‘Dört Seri Bir Sergi’ sanatseverleri ağırlamaya devam ediyor
Sanatçı-yazar Nuri Aslan’ın ''Dört Seri Bir Sergi'' adını
taşıyan resim sergisi Kültürpark Atlas Pavyonu'nda sanatseverleri ağırlamaya
devam ediyor.
''Dört Seri Bir Sergi'' adından da anlaşılacağı gibi dört seriden oluşuyor. Sanatçının yaklaşık 30 yıllık çalışmalarından seçkiler yaparak oluşturduğu bu sergideki resimler akrilik tekniğiyle çalışılmış. ''Mitolojik İzdüşümler'', ''Doğadan Dokular'', ''KoronART '', ''Yer ve Gök'' olarak adlandırdığı çalışmalarını izleyiciye bir bütünlük içinde sunan Nuri Aslan aynı zamanda kendi sanat serüveninin bir panoramasını da sunmaktadır. Sanatçı, kendine özgü teknik deneyimlerle doğayı, kozmosu, tarihi ve toplumsal sorunları görsel dilin olanaklarını kullanarak yorumlamaya çalışmıştır.
Aslan, "Mitolojik ĺzdüşümler Serisi"nde
toplumların tarihinde önemli bir yere sahip olan mitolojik öğeleri günümüzün
popüler sembolleriyle iç içe kullanarak güncelleme denemeleri yapmıştır.
Doğadan esinlenerek oluşturduğu
"Doğadan Dokular" serisinde ekolojik sorunların yaşandığı
günümüz dünyasında farkındalık yaratma adına doğayı kutsayan bir resim serisi
oluşturmuştur. ‘Yer ve Gök Serisi’nde, bilinmez mistik bir uzam şeklinde bizi
saran uzayda yüzen gezegen ve yıldızlara dair ütopik kurgular içeren çalışmalar
yapmıştır. ‘KoronArt Serisi’nde ise gözle görülmeyen bir varlığın yaratmış
olduğu toplumsal travmalara şahit olduğuna dair bir görsel anlatım serisini
geleceğe bırakmak istemiştir. Tıpkı Albert Camus'un büyük can kayıplarına neden
olan ve toplumsal travmalar yaratan Veba salgınını "Veba" adlı
eserini yazarak bize bırakması gibi...
Sanatçının çalışmaları kendi deyimiyle ne "sanat sanat içindir" şeklinde zorlama bir yaklaşımı, ne de direkt anlatımcı bir afişselliği içermektedir. Bunların tersine onun çalışmaları hem estetik, hem de dış dünyaya, doğaya ve toplumsal sorunlara duyarlılık temelinde bir yaklaşım içermektedirler. Dolayısıyla Aslan’ın sergisi görülmeye değer.

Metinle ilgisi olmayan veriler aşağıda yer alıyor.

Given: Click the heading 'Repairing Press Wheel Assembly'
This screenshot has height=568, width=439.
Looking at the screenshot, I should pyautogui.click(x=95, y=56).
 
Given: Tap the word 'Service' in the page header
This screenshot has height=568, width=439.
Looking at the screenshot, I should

Sanatçı ‘Mitolojik İzdüşümler’ serisi hakkında şu ifadelere
yer verdi;
Çalışmalarımda görülen sembol ve şekiller kendilerine özgü
anlamlar taşımakla birlikte, aynı zamanda resimlerimin anlam bütünlüğünü
oluşturan birer görsel öge durumundadırlar.
Bu bağlamda resim dilinin temel elemanlarından olan renk-çizgi-biçim
olgularını kullanarak yalın görsel bir dil oluşturma arayışımı sürdürüyorum.
Nesnel dünyaya bakışımı öznel yaratılarıma aktarırken, her nesnenin aynı zamanda tinsel bir varlık olabileceğine inanırım. Dolayısıyla bir varlık olarak insan, kendi tarihsel sürecinde tinsellikle nesnelliğin birlikteliğinden oluşan inancını da günümüze kadar taşıya gelmiştir. İnsan topluluklarının geçmişten bu yana yaratmış oldukları yaşam kültürünün günümüze aktarılmasında büyük önem taşıyan sembol, şekil ve yazıtlara resimlerimde yer vermemin sebebi günümüzle geçmiş arasında bir bağlantı kurma çabasına dayanır. Özellikle yaşadığımız toprakların mitolojik geçmişi benim için büyük bir heyecan kaynağı olmaktadır.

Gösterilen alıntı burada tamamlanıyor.